Designing object storage (S3)

Build durable, infinitely-scalable blob storage — a flat key→object namespace, erasure coding for 11-nines durability, and how data and metadata planes separate.

The problem

Design object storage (Amazon S3): store and retrieve arbitrarily large objects (files/blobs) by key, with effectively unlimited capacity and extraordinary durability (S3 advertises “11 nines” — 99.999999999%). It’s the foundation under Dropbox, Pastebin, and every media system here, so understanding how it achieves durability and scale is high-value.

Step 1 — Requirements

Functional: PUT(bucket, key, object), GET(bucket, key), DELETE, LIST by prefix; objects from bytes to terabytes; buckets as namespaces; versioning; access control.

Non-functional: extreme durability (never lose an object), high availability, strong-ish read-after-write consistency for new objects, massive scale (exabytes, trillions of objects), and high throughput.

Step 2 — The model: a flat key→object map

Object storage is not a filesystem — it’s a giant flat key-value map. “Folders” are just key prefixes (photos/2024/cat.jpg). This flatness is what lets it scale horizontally without a directory tree to lock and rebalance. LIST is a prefix scan over the key index.

Step 3 — Separate the data plane from the metadata plane

Metadata service — maps (bucket, key) → where the object’s data lives (which storage nodes, version, size, checksum, ACL). Sharded (by bucket/key hash), heavily indexed for LIST.
Data plane (storage nodes) — store the actual object bytes on disks across many machines, racks, and availability zones.

client → API/LB → metadata service (locate) → storage nodes (object bytes)

Large objects are split into parts/blocks spread across nodes (and uploaded via multipart upload for parallel, resumable transfer).

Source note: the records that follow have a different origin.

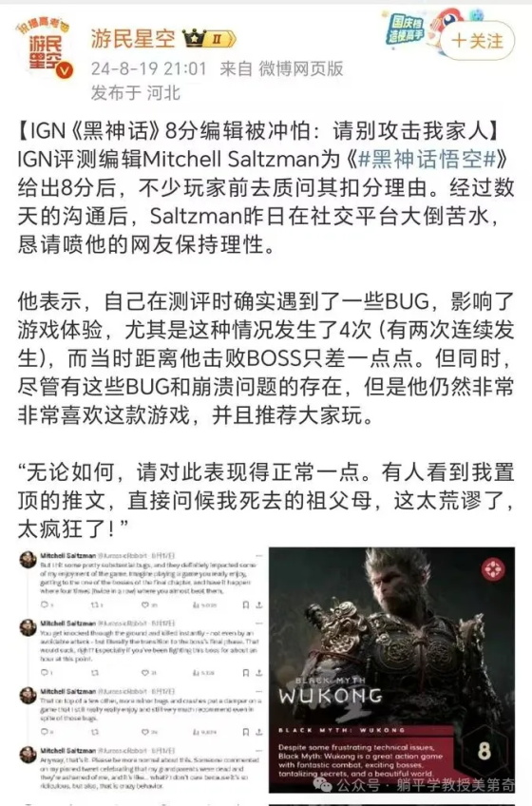The height and width of the screenshot is (806, 532).
Task: Click the score 8 hexagon badge
Action: pos(485,751)
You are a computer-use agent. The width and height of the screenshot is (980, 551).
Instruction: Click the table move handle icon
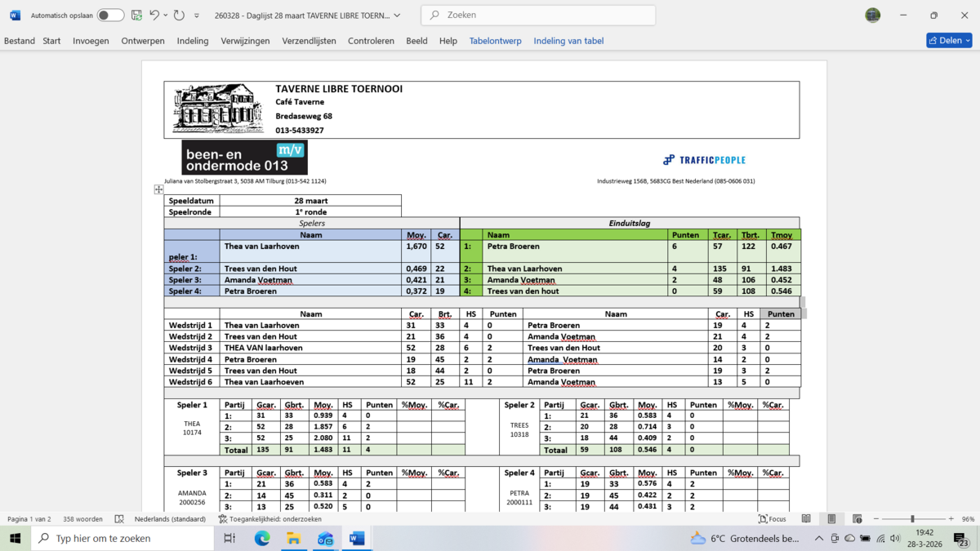point(158,189)
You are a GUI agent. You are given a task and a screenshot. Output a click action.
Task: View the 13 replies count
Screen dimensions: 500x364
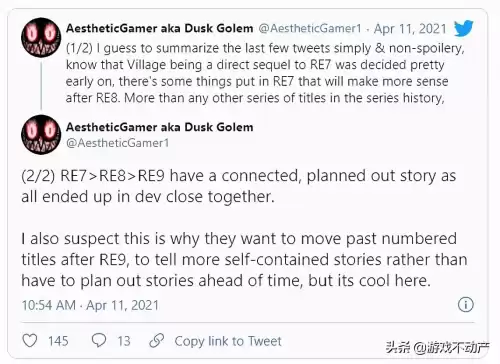pyautogui.click(x=124, y=341)

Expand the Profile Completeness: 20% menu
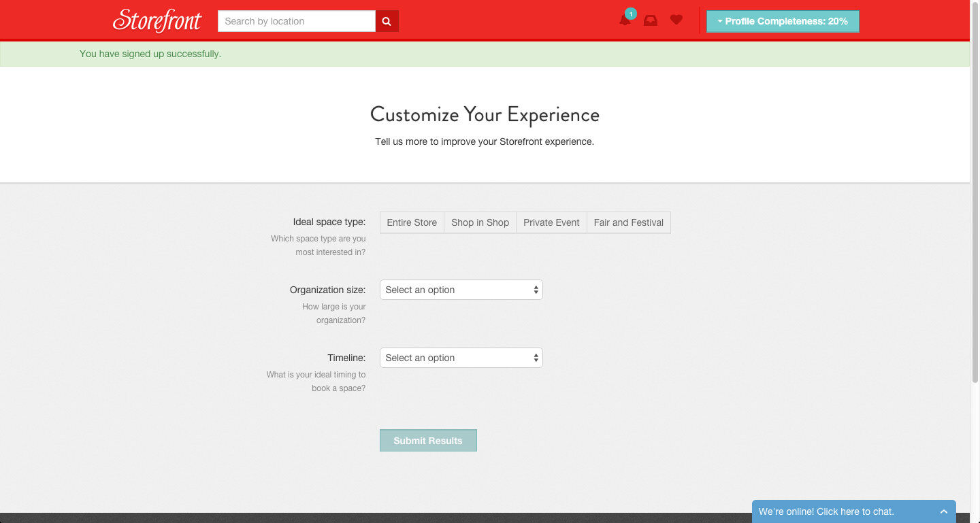tap(783, 21)
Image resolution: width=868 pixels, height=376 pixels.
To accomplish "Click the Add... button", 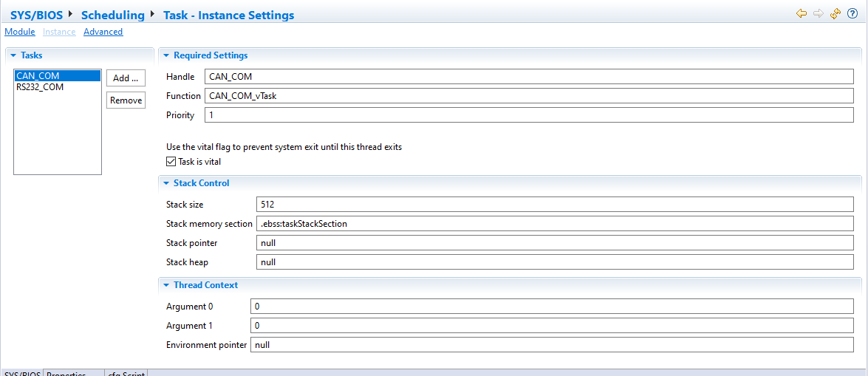I will (126, 78).
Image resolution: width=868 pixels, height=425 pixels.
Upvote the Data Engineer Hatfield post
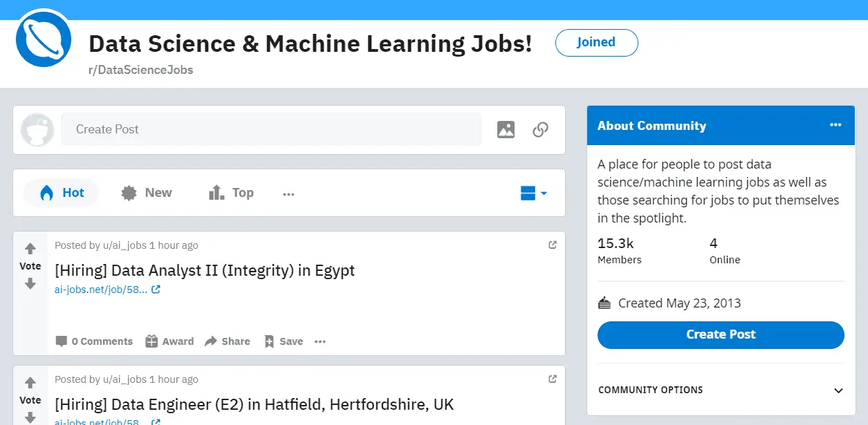pyautogui.click(x=30, y=383)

Step 4 — Durability: replication vs erasure coding

This is the heart of object storage. To never lose data despite constant disk failures:

Replication (e.g. 3 copies across AZs) — simple, fast recovery, but 3× storage cost.
Erasure coding — split an object into k data + m parity fragments (e.g. Reed-Solomon 10+4); any k of the (k+m) fragments reconstruct it. Survives m failures with only (k+m)/k overhead (1.4× vs 3×) — far cheaper for the same or better durability. The standard for cold/large data.

Spread fragments across failure domains (disks, racks, AZs) so correlated failures can’t take out enough fragments. Background scrubbing (checksums/Merkle, Chapter 2) detects bit rot and rebuilds lost fragments.

Step 5 — Consistency

Modern S3 offers strong read-after-write for new objects (a GET right after a PUT returns it). Achieve it by committing the metadata pointer after the data is durably written, so the object is visible only once stored. Overwrites/deletes can be versioned to avoid in-place mutation hazards.

Step 6 — Extras

Versioning — keep old versions (new version = new object, metadata points to latest).
Lifecycle/tiering — move cold objects to cheaper storage (infrequent-access, archive/Glacier) automatically.
Access — bucket policies/ACLs; pre-signed URLs for temporary direct access (reuse from Pastebin); a CDN in front for hot public objects.

Trade-offs to raise

Replication (simple, 3×) vs erasure coding (cheap, complex recovery, higher latency to reconstruct).
Strong consistency vs latency — commit-after-durable adds a touch of latency.
Flat namespace scales but offers no real directories/transactions across keys.

The interview cue

“A flat key→object map; metadata plane locates objects, storage nodes hold bytes across AZs; durability via erasure coding (k+m fragments across failure domains) plus scrubbing to rebuild lost fragments; multipart upload for large objects; strong read-after-write by committing metadata after durable write; pre-signed URLs and a CDN for access.” Durability (erasure coding) + the data/metadata split is exactly what this problem is testing.